GajShield, a leading Network Security provider, elaborates on the lessons IT security leaders can learn from the Anthem hack – the US health insurance provider’s data, including personal records of more than 80 million customers were leaked. The attack, which is one of the biggest such incidents, is a wake-up call for enterprises that handle large volume of critical customer data. Here’s what you need to know:
If you have a large customer base, you’re a target
On December 10, 2014, someone sneaked into Anthem Inc.’s database but no one realized it for a while. The data breach was only discovered much later on January 27, 2015, after a database administrator found his credentials being used to run a query which was not started by him. By then, hackers had already accessed millions of customer records which included residential addresses, birthdays, medical identification numbers, social security numbers and even email addresses belonging to employees, and both current and former customers.
Companies managing large customer databases particularly need to step up their security because hackers target such data for financial gain. According to reports, data records form insurers and health care providers in the US currently face about 20,000 to 30,000 hacking attempts every week to access their data.

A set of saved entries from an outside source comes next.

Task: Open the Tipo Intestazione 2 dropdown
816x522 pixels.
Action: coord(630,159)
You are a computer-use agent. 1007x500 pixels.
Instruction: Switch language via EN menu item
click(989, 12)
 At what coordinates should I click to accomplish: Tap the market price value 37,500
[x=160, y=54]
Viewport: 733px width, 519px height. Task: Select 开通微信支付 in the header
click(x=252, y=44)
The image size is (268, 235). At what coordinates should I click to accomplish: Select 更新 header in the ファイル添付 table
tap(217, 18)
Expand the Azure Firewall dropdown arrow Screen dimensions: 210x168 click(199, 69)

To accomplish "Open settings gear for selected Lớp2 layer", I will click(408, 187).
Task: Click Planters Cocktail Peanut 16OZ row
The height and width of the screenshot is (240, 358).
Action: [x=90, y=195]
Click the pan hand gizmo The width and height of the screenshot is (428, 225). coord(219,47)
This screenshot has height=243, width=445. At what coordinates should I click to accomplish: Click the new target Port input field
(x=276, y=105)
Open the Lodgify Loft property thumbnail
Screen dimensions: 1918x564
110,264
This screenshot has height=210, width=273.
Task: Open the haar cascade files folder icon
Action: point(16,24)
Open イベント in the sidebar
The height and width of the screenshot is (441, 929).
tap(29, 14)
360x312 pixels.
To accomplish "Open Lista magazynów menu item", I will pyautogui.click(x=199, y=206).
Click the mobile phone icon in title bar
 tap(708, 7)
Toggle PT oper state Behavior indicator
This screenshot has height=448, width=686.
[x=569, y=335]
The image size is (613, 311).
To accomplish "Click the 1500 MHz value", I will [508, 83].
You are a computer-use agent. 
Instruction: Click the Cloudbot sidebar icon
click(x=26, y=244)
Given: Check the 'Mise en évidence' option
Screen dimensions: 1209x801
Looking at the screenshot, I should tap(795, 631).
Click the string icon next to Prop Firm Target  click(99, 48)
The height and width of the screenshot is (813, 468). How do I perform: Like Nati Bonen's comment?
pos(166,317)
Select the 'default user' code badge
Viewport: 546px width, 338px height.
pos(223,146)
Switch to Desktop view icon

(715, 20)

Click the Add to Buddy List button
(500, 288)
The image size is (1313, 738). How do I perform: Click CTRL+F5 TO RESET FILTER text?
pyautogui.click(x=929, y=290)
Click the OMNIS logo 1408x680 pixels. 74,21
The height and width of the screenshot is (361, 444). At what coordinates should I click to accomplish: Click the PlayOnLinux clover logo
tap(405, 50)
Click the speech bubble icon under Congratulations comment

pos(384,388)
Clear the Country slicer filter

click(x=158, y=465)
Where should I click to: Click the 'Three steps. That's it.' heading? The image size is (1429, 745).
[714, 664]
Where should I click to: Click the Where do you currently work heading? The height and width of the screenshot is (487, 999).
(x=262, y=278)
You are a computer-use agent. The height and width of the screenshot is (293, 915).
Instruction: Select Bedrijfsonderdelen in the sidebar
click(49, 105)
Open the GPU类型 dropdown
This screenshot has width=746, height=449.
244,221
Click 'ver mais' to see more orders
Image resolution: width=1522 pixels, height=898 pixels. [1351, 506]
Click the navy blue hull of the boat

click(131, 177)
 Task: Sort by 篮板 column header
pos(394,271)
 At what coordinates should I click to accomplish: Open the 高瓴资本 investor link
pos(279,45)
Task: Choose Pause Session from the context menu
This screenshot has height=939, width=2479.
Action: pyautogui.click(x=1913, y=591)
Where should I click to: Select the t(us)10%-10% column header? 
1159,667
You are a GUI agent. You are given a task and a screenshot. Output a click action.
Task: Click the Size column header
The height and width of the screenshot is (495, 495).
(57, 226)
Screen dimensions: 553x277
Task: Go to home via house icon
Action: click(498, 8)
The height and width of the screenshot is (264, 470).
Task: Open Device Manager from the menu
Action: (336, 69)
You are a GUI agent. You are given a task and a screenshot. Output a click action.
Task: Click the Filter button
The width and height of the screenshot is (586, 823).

Un-encrypted data can be your biggest mistake
We do not know what the attackers want or what they will do with this data, but we do know that the data was not encrypted. It was irresponsible of Anthem Inc. not to encrypt the data. We must be ready to accept that there is someone inside or outside your enterprise who is after your data, and hence we need to take extra precautions and encrypt it.
Organizations must focus more on protecting their key IT infrastructure rather than applying blanket security policy across their entire enterprise. Every unit of your organization needs to be treated differently. Core information need to be secured with extra efforts.
What steps can you take to protect your data?
Enterprises need strong security management systems to control and manage their database effectively. They can enforce two-factor authentication so that stolen credentials do not lead to access to mission critical system. Role-based access control will ensure that a single-account does not have access to critical system and prevents access to data.
As in most cases, it wasn’t a particular misstep or shortcoming that led to this breach. There are simple steps enterprises can take to lower your chances of suffering from similar attacks, and to minimize the damage just in case hackers do gain access to your systems. Anthem’s breach should serve as a wake-up call to all enterprises!